The State Is a Predator. It Can't Be Used to Achieve Libertarian EndsTags Philosophy and Methodology
Tyler Cowen, who is said to be “known as one of the libertarian world’s deepest thinkers,” recently wrote a blog post entitled “What Libertarianism Has Become and Will Become — State Capacity Libertarianism.” There, Cowen asserts that libertarianism “is now pretty much hollowed out,” because it has not been able to address an idiosyncratic list of problems ranging from climate change to improving K-12 education. Consequently, according to Cowen, “smart” classical liberals and libertarians “have evolved into a view, as if guided by an invisible hand.” This view Cowen dubs “State Capacity Libertarianism.“ (This name appears in bold font in the original post, seemingly belying Cowen’s claim that it is intended as an “entirely non-sticky name.”) According to Cowen those libertarians inexplicably passed over by the invisible hand of ideological enlightenment have drifted off into “Ron Paul-ism and less savory alt right directions.”
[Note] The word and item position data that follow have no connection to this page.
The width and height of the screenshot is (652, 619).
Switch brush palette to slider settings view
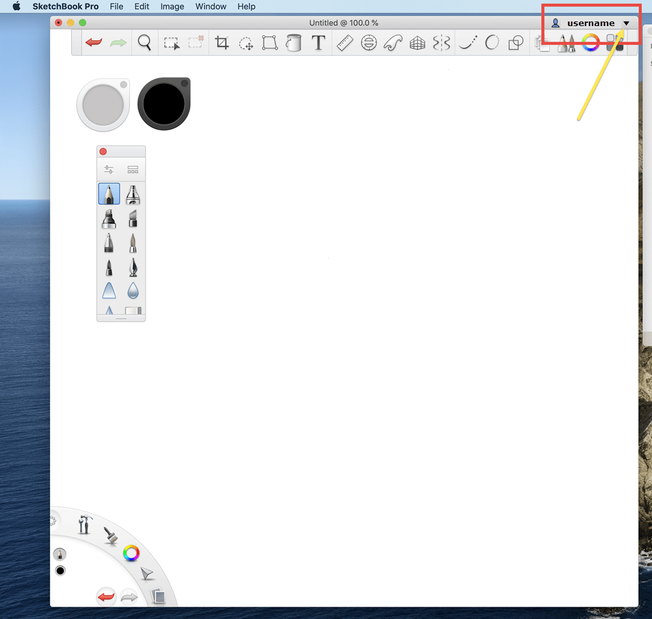click(109, 169)
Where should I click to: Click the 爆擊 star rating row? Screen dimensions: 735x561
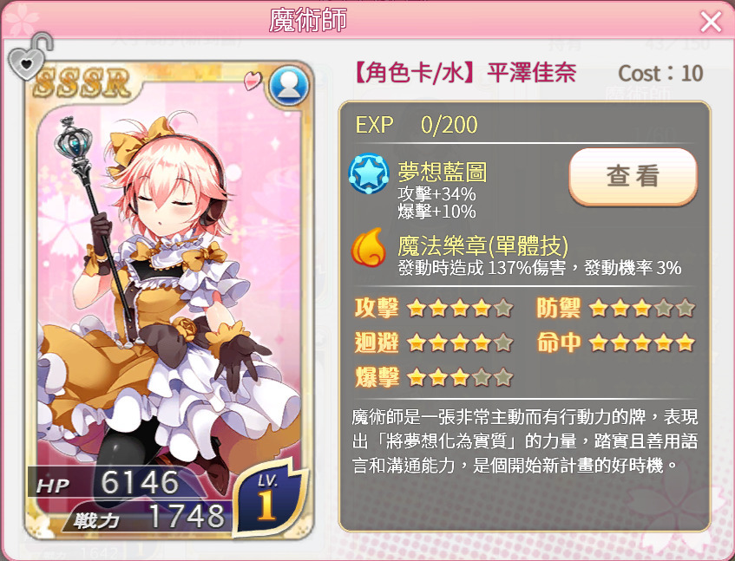tap(434, 377)
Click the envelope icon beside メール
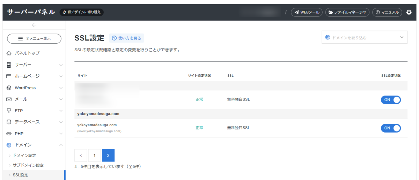This screenshot has width=419, height=180. point(9,99)
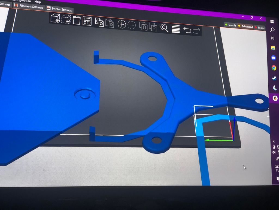
Task: Open the Help menu
Action: click(37, 2)
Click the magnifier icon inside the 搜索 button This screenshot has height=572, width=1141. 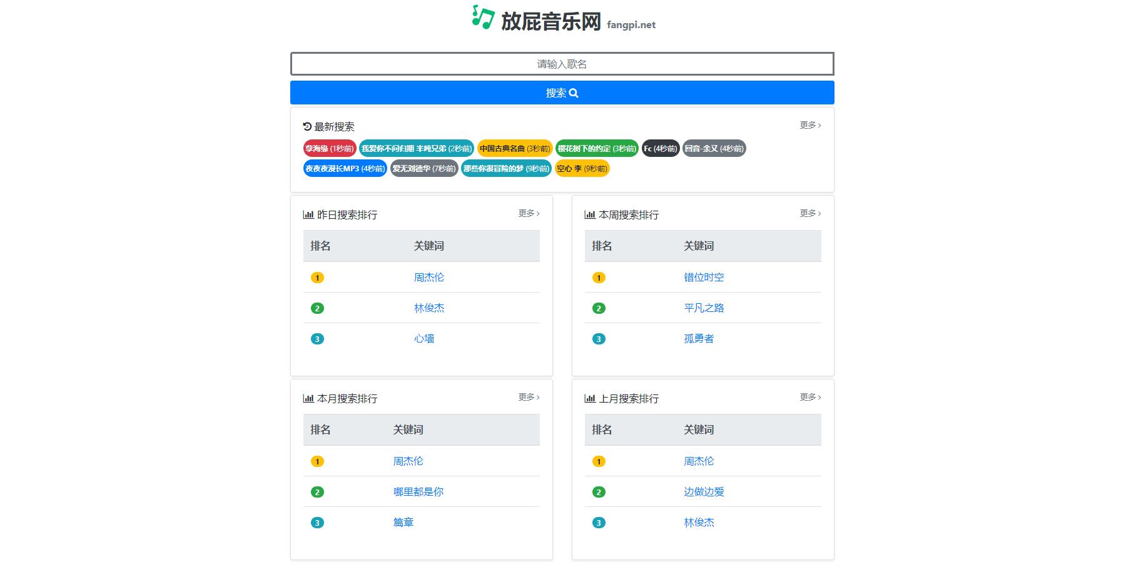pyautogui.click(x=574, y=93)
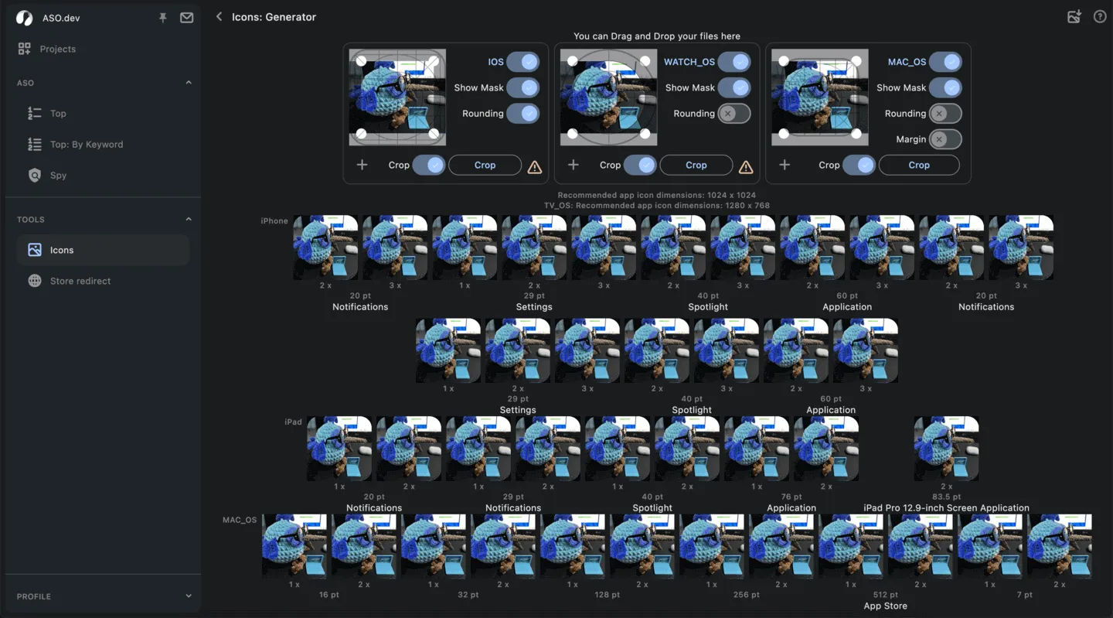
Task: Click the plus icon in MAC_OS panel
Action: click(x=784, y=165)
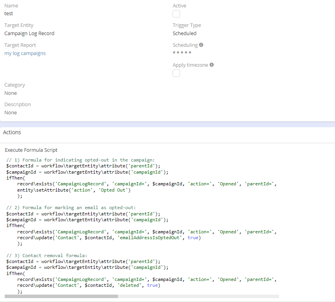
Task: Click the Name value 'test'
Action: click(x=9, y=14)
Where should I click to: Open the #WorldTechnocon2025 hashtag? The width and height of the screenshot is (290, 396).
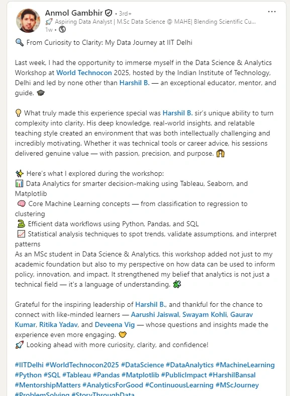pos(82,365)
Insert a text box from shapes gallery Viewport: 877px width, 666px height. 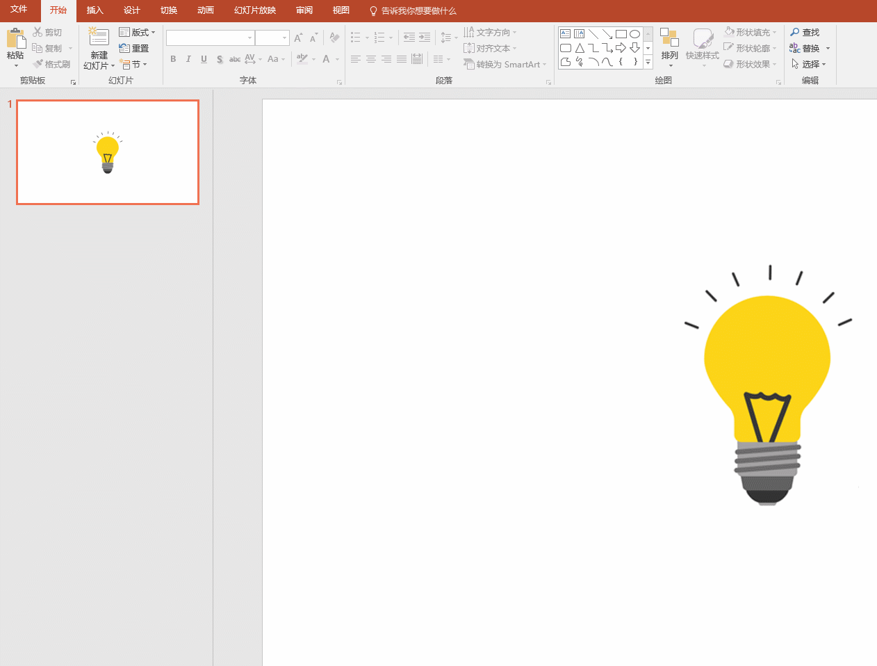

Cowen’s doctrine of State Capacity Libertarianism comprises eleven tenets encapsulated in a total of 719 words and, absent further elaboration, is surpassingly silly. The tenets are a hodgepodge of mundane facts, casual observations lacking supporting facts, and explicit or implicit value judgments postulated without argument. What State Capacity Libertarianism seems to boil down to in practice is the old-fashioned “mixed economy” as described by Paul Samuelson in a 1950s edition of his famous economics principles textbook. This is mixed with a heavy dose of nineteenth-century gunboat diplomacy to maintain the postwar Pax Americana, “extend capitalism and markets,” and “keep China at bay abroad.” Given Cowen’s prodigious intellectual reputation, this piece to me seems muddled and insubstantial and hardly warrants further discussion. (Jeff Deist has also provided a clear and concise refutation of Cowen’s main points.)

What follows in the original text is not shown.